Playing The Race Card

For the past year, the Connecticut Education Association (CEA) teacher’s union and many in what we have come to see as the educational establishment, have been on a full onslaught against charter schools and standardized testing. In Connecticut, charter schools have performed very well for students, and are financed nearly entirely by the state’s taxpayers.

To be clear, we’ve [ Business New Haven newspaper] supported, promoted, and advocated for education generally and charter schools and school choice since 1996, when we first began to look closely at the achievement of urban school districts.

Our business readers had been complaining from our earliest issues in ‘93-’94 that the region’s schools, and particularly urban schools, were not providing their companies with potential employees they could hire and train.

The first reactions to those reports were disappointing as some began to claim this call to a better education system had racist undertones, which served for a time to muffle the criticism.
Eventually, we learned that Connecticut performed worse than any other state in the gap between black and white students.

Almost immediately politicians, the educational establishment, teacher’s unions even the Connecticut Department of Education, looked elsewhere for the cause. Their first response was blaming minority parents and family structure, society’s income disparities, under funding of urban schools.

The schools and the classroom experience was rarely touched with criticism and frankly, many of us accepted the premise – we would have to fix society before we could fix educational outcomes.
For a while, we were sold the idea that Connecticut’s white students simply performed better than whites in other states. That wasn’t true then and is not true now, Connecticut students in all demographics under perform compared to neighboring Massachusetts for example – at a much higher cost, we might add.

The first really successful effort to deflate those excuses was the success of Connecticut’s fledgling charter schools. In New Haven, Achievement First’s Amistad Academy quickly demonstrated that students from poor families and struggling neighborhoods could achieve great success as recognized on the state’s standardized tests.

Charter school broad success on standardized tests created a real dilemma for Connecticut’s education establishment and teacher unions. Connecticut educators had long prided themselves on early adoption of standardized tests to evaluate student achievement.
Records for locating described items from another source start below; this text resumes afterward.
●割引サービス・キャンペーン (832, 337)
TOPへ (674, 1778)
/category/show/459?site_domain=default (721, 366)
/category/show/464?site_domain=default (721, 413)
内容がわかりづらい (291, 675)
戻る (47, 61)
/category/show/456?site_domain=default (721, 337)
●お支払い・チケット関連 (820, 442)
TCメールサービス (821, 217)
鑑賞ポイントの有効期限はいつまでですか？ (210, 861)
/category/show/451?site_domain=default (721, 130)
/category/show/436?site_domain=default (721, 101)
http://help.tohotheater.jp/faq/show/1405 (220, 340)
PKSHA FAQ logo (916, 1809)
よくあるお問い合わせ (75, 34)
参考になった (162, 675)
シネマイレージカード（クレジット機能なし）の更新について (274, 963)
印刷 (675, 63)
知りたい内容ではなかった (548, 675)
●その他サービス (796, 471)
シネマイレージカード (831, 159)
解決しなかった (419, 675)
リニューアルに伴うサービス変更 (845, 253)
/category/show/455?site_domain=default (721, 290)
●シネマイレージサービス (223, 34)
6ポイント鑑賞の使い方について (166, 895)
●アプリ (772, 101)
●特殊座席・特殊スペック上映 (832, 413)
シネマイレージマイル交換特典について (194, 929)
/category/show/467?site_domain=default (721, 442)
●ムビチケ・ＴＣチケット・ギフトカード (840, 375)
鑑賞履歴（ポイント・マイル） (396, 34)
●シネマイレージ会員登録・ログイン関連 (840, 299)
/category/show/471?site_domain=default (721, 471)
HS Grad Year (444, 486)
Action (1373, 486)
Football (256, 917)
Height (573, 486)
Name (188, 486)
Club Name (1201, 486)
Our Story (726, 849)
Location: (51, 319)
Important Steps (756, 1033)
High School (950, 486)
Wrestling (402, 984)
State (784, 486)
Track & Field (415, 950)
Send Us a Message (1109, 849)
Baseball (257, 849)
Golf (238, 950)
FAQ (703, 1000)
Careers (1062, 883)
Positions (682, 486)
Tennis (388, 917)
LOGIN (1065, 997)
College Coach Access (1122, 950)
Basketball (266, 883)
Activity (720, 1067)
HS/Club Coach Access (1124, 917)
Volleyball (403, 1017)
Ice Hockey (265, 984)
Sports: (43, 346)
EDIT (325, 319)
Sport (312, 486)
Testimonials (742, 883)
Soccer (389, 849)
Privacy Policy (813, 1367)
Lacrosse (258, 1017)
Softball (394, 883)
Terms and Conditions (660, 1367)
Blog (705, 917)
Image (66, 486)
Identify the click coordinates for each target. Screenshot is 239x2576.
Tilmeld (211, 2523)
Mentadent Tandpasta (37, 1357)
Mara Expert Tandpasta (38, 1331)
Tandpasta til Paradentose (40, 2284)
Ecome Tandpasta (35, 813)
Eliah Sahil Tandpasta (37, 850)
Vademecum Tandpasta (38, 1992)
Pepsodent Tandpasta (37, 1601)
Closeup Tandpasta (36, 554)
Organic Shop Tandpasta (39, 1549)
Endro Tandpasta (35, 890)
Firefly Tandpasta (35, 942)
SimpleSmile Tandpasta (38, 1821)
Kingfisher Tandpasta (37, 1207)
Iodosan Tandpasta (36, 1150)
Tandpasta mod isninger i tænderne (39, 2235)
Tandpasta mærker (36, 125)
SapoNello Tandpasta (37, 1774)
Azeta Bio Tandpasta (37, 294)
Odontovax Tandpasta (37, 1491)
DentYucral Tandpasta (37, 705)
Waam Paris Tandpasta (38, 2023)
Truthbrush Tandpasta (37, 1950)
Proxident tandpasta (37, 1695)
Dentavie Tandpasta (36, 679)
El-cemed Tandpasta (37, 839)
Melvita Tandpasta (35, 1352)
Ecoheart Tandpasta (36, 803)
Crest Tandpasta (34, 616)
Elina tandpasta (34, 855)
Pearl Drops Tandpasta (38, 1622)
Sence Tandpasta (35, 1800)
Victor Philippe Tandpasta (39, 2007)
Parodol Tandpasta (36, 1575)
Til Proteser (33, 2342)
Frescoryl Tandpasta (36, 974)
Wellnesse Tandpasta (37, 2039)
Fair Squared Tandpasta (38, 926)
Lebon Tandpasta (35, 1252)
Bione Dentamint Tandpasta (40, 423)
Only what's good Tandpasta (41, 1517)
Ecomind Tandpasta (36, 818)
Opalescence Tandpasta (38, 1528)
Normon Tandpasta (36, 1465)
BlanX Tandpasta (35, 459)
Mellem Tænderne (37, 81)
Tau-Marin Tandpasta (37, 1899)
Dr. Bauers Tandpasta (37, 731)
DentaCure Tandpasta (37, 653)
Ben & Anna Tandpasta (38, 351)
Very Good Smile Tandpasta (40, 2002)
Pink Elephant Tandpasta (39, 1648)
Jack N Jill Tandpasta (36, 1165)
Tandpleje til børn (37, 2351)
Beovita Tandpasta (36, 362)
Connecticut was a leader, beginning its effort in 1986, after the Reagan administration released the report “A Nation at Risk.” The report was a broad indictment of America’s student performance.

Unfortunately, Connecticut’s educational establishment took the attitude “not here”, never acknowledging the state’s achievement gap between minority and white students.

Another Republican President, George Bush changed all that with the passage of the No Child Left Behind Act in 2001. Liberals, in spite of the fact that “No Child” was supported by then Senator Ted Kennedy, Connecticut educators immediately attacked their own premise of standardized testing, but the damage to their real cause was done.

All students, including minority students, now had to perform or the under performing schools would be potentially closed. The goal posts were moved and minority families came to understand that Connecticut’s educators did, in fact, need to perform for their children too.

Today, we mostly all know better, Achievement First’s Amistad High School in New Haven has 99% minority students, 82% are low income, and the school has a college acceptance rate of 100% for its 2015 graduating class.

That example and the success of other Charter Schools did not stop the predominantly white teacher’s unions and a couple of powerful West Hartford politicians from stopping minority families in one of the wealthiest counties in America from getting access to more choices with new charter schools in Bridgeport and Stamford. Governor Dannel Malloy’s administration is supporting the charter schools, but that may not be enough.

Perhaps another fact will further illustrate the picture of Connecticut’s education establishment, 39% of all students in Connecticut are minorities, and 8% of teachers are non-white. Progressives have a name for the cause of this outcome, “white privilege”. Why not here?

While the teacher’s unions and their supporters are now full bore against standardized testing, recruitment professionals have quietly told us that “obsolete tests and inflexible rules” have kept well-educated minorities from becoming teachers
in Connecticut.

Education in CT can best be described if we borrow a phrase from Connecticut's Governor: “if it is not racist in intent, it is racist in its outcome.”